See, though, I love voting. I love elections. I get that they're absurdly long, that they tend to bring out the worst in people, that they're riddled with injustices large and small even after centuries of practice. But I don't think I'll ever get tired of going to a place in my community, standing in line with the neighbors, and making my voice heard. It's the same feeling I get from going to the public library--I am community-minded! Hear me roar!--only about ten billion times stronger. I am nation-minded! Listen to what I say!

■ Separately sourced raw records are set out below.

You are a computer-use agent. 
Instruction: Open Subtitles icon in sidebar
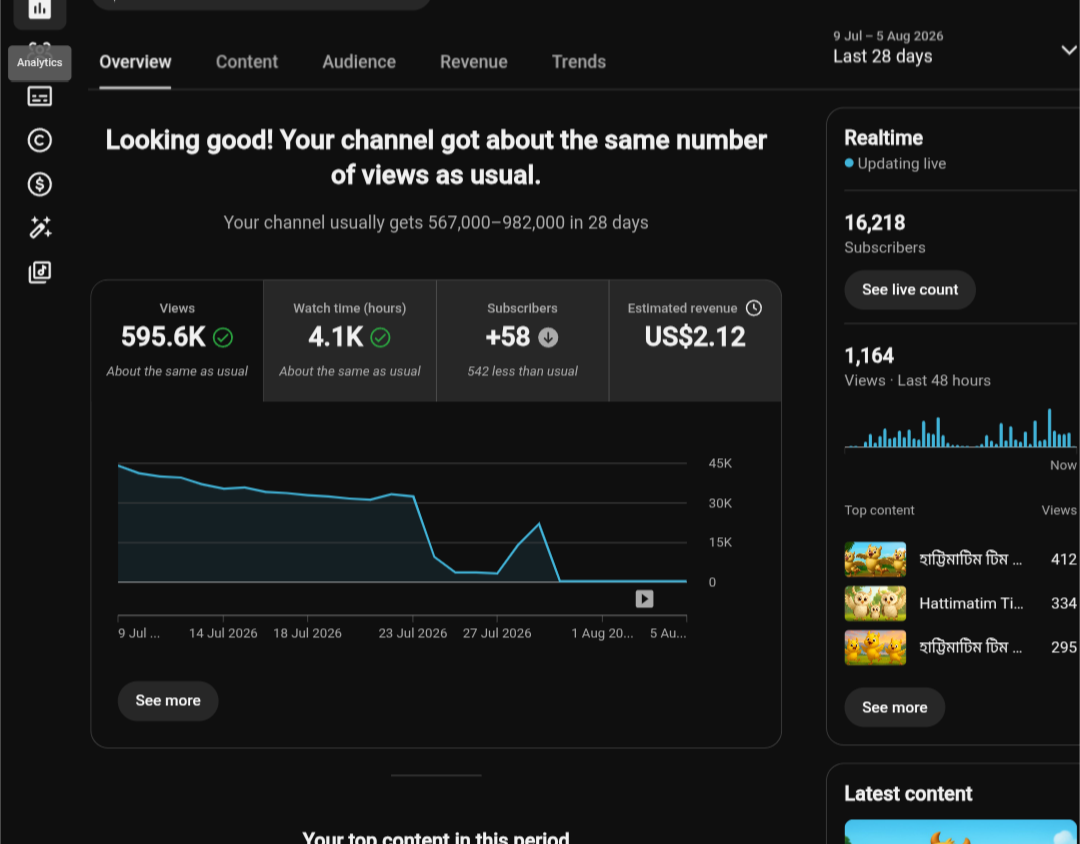(39, 96)
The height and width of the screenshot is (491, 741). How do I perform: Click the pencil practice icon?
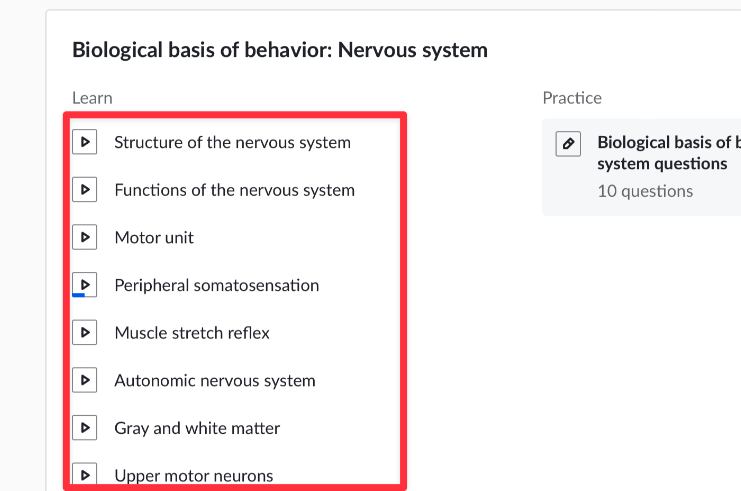pos(568,143)
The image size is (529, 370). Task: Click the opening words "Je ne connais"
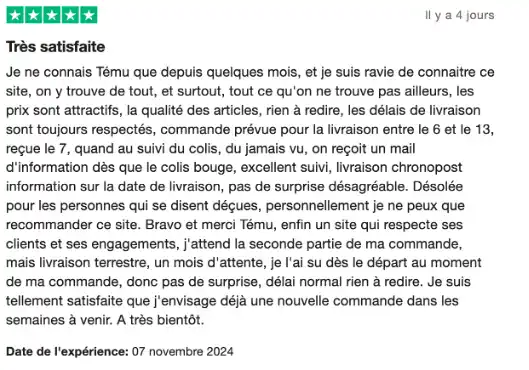pos(49,72)

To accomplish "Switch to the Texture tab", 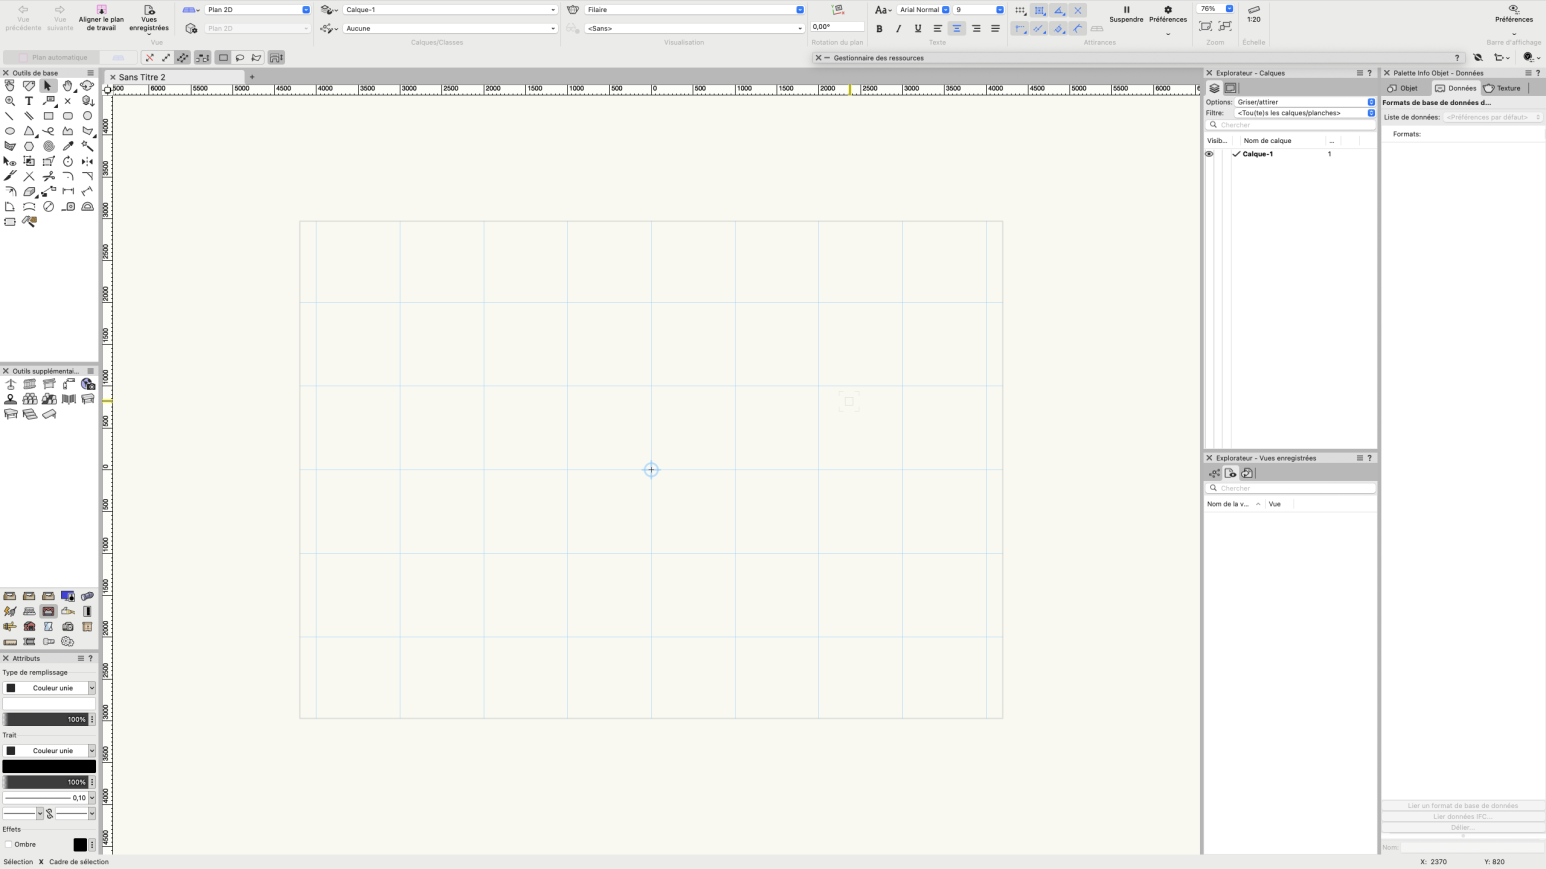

That said, my voting record is terrible. In nine years of voting, I don't recall voting for a single winning candidate in a major election. It all comes down to the wave of idealism that washes over me when I find myself at the voting booth: I'm there, and I'm excited, and once I start thinking about my duty as a citizen of the United States, it's all over. I've voted with my conscience, and I wouldn't have it any other way, unless my conscience saw fit to endorse a winning candidate every now and again. Like...today, maybe. I wouldn't mind. I'm just always surprised to find that, as far as I can tell, I can't have it both ways: a conscientious victory. And yet: every time.

I did see something great this morning, though. The intersection at the Grand Lake Theater (natch) was packed with campaign volunteers of various left-leaning stripes, mostly divided by corners: Clinton folks in one place, Obama folks in another (Oakland is a Republican-free zone, apparently, which is a post for another day). But as I looked, I saw a few people who'd snuck from one camp to another: a few Clinton signs waving among the sea of Obama, a couple of Obama supporters sprinkled into the Clinton crowd. They were all getting along, smiling and chatting as they incited much honking and hollering and waving, possibly disagreeing on the details, but having a good time nonetheless. It was a cheerful way to start Super Tuesday.

So, happy voting day, Mr. Maharry. As someone I know used to say, "I hope your candidate wins!"

Friday, February 01, 2008

The Wind-Up What?



I just finished the book I've reading since the dawn of time Christmas, and I have to say: bzuh? I threatened to give up over and over, and every time I'd decide to go just a little longer and a little longer--I didn't not enjoy it, and I had this idea that everything would click into place in the end. Fast-forward 600 pages, and...no. Not really. You see, there's this guy in Tokyo, and he's unemployed, and his wife's cat runs away, and then his wife runs away, and he meets some people and he sits in the bottom of a dry well for awhile, and then his brother-in-law meets a distressing but much-deserved end (I won't say how). There are psychic sisters named after Mediterranean islands, and a mother-and-son team named after spices, and a man whose job it is to skin people alive. I can tell you that much. And that's about it. Something about emptiness, because of the dry well? Or maybe we're talking about gender roles, because everyone in this book is either female or might as well be? The New York Times Book Review blurb on the back cover says it's an attempt to cram all of modern Japan into a single work of literature, and maybe that's the problem--maybe the flood of cultural references is just over my head. I don't know.

Again, I didn't not like it. The writing was pleasant enough; the characters were fun (Malta and Creta Kano! Yay!); the climax was gripping. I'm just at a bit of a loss. What just happened?